Once the heady stuff of films like Minority Report, facial recognition algorithms are now a part of so many technologies that it’s hard to keep track of them. iPhones, iPhoto, and Facebook all try to detect bodies and faces with biometric software. Just last week, Facebook announced that its proprietary algorithm correctly identified faces 97.25 percent of the time—meaning it works almost as well as humans do.
But when these mathematical engines hunt for a face in a video, just what do they look for? How does software see a face?
The artist and writer Zach Blas has tried to show just what programs see with his project Face Cages. He’s constructed, literally, face cages—metallic sculptures that fit, painfully, onto a user’s face—that represent the shapes and polygons that algorithms use to hunt for faces.
And the London-based artist James Bridle has made a“surveillance spaulder”: A shoulder pad that alerts wearers when they’re under the gaze of a surveillance camera.

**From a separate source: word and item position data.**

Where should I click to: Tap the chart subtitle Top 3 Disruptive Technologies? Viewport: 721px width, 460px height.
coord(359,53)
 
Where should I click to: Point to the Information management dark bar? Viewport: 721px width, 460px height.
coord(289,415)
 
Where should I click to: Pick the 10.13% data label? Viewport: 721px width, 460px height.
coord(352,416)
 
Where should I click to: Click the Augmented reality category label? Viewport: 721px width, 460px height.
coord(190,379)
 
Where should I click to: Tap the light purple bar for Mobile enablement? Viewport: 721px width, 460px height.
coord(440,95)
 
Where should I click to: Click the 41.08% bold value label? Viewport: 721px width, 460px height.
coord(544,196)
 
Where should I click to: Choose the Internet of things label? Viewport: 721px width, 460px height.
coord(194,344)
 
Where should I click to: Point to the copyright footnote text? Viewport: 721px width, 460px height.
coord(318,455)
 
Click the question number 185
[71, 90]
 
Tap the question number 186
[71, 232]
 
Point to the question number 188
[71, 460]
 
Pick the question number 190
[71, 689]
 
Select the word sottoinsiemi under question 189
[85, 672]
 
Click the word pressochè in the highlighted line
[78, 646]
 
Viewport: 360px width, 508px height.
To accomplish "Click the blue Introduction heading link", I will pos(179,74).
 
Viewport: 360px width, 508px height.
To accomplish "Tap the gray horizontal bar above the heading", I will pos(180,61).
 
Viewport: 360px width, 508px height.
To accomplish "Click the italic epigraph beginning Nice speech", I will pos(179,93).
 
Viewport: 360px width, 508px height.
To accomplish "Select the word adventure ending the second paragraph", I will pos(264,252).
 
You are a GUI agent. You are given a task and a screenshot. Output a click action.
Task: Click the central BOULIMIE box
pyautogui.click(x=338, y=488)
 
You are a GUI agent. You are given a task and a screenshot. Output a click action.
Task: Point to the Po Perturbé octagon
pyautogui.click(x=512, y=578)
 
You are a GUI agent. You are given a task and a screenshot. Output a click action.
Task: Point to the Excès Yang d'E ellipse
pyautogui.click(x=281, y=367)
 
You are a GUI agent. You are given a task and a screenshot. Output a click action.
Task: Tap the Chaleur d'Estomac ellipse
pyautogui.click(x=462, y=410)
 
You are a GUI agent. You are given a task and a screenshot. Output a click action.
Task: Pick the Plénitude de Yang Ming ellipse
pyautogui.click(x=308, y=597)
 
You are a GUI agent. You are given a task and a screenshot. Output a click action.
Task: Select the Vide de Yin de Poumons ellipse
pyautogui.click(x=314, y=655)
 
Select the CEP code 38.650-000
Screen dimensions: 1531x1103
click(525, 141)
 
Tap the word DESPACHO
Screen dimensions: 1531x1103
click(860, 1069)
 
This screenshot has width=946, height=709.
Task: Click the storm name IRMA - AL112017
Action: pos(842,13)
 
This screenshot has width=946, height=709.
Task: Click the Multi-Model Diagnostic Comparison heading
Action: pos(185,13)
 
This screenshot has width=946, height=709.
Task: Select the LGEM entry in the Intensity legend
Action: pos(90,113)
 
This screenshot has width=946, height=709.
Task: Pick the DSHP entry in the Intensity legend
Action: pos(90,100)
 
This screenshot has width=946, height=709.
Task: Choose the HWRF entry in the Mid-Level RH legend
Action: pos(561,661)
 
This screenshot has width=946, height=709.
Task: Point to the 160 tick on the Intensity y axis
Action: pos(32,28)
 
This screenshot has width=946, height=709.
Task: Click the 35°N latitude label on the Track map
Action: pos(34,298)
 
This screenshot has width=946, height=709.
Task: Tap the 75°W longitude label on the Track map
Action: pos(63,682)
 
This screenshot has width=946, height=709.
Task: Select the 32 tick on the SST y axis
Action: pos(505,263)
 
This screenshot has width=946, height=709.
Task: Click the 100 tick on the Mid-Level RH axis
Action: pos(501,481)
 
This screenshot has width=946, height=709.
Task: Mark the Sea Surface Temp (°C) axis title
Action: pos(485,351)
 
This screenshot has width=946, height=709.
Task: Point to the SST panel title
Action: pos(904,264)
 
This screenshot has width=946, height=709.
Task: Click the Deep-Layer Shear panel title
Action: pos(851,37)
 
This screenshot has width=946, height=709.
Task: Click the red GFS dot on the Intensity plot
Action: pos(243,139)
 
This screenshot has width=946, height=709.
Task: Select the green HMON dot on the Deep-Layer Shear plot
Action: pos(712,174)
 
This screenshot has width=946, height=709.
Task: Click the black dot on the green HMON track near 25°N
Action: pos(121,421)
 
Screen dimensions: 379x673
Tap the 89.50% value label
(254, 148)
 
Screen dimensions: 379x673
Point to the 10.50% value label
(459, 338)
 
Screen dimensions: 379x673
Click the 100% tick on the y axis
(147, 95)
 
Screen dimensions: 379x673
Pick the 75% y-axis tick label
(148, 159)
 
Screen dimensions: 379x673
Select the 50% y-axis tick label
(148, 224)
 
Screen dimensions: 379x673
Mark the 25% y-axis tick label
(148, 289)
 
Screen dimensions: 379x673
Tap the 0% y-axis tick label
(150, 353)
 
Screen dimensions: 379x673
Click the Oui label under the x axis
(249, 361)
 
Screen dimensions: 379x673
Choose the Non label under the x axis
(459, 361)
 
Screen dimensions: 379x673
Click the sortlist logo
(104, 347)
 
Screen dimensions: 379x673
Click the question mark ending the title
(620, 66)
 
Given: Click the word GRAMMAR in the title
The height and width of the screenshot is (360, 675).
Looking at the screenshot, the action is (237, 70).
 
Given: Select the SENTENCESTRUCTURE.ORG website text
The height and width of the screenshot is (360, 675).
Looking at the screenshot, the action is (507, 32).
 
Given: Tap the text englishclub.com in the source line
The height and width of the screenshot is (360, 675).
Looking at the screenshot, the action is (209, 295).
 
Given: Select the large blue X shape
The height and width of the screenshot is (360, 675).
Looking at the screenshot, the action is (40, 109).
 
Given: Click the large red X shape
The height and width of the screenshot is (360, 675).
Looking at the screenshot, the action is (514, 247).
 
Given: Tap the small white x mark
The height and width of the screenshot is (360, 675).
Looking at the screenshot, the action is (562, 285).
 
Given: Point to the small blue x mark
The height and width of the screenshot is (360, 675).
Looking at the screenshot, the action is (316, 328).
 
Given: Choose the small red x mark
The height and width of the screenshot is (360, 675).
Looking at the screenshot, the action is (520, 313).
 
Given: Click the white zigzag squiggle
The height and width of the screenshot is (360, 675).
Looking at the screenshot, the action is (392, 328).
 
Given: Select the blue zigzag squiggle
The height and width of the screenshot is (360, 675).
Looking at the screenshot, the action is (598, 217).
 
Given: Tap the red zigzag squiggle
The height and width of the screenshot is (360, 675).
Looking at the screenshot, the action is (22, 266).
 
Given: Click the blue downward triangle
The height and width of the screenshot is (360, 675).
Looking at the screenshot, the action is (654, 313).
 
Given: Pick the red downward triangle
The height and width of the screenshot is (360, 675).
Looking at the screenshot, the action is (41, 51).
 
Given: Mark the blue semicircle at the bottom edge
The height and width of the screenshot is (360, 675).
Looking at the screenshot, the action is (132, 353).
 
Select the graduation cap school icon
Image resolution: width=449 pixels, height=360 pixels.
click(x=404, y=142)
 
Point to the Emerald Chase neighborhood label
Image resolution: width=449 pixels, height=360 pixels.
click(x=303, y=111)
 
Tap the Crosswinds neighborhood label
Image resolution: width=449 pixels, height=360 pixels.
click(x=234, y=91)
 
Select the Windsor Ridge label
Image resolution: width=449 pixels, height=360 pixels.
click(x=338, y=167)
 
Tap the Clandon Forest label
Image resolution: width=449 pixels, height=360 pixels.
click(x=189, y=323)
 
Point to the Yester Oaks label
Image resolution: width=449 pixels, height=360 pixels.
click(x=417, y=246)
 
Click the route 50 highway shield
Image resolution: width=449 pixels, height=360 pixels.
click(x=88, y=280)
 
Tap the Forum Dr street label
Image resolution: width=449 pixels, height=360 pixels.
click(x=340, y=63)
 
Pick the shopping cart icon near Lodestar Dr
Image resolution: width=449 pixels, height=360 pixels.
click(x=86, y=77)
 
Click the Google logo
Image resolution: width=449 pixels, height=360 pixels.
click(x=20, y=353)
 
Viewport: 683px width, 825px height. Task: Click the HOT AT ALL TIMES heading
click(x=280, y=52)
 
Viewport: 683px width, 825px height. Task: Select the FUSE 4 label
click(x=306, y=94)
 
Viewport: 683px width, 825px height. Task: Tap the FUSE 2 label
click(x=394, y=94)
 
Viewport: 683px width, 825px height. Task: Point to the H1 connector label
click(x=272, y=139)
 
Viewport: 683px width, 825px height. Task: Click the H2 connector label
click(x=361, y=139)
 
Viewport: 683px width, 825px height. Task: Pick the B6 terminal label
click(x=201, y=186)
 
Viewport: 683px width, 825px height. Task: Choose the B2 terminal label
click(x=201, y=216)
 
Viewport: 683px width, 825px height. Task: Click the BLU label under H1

All these are little projects of disrupting or reminding—tools to frustrate the software, or to alert people to the its existence. Part of Blas’s goal here is maybe even more political: He would like to remind viewers that faces vary wildly, and that algorithms can’t capture their full diversity.
“Asian women’s hands fail to be legible to fingerprint devices; eyes with cataracts hinder iris scans,” he argues. To Blas, besides all their other possible faults, facial-detection algorithms exacerbate all the differences that people are already punished for. The perfectible accounting of the algorithm—97.25 percent efficiency!—when forced onto a fleshy face recalls, for Blas, “handcuffs, prison bars, and torture devices used during slavery.”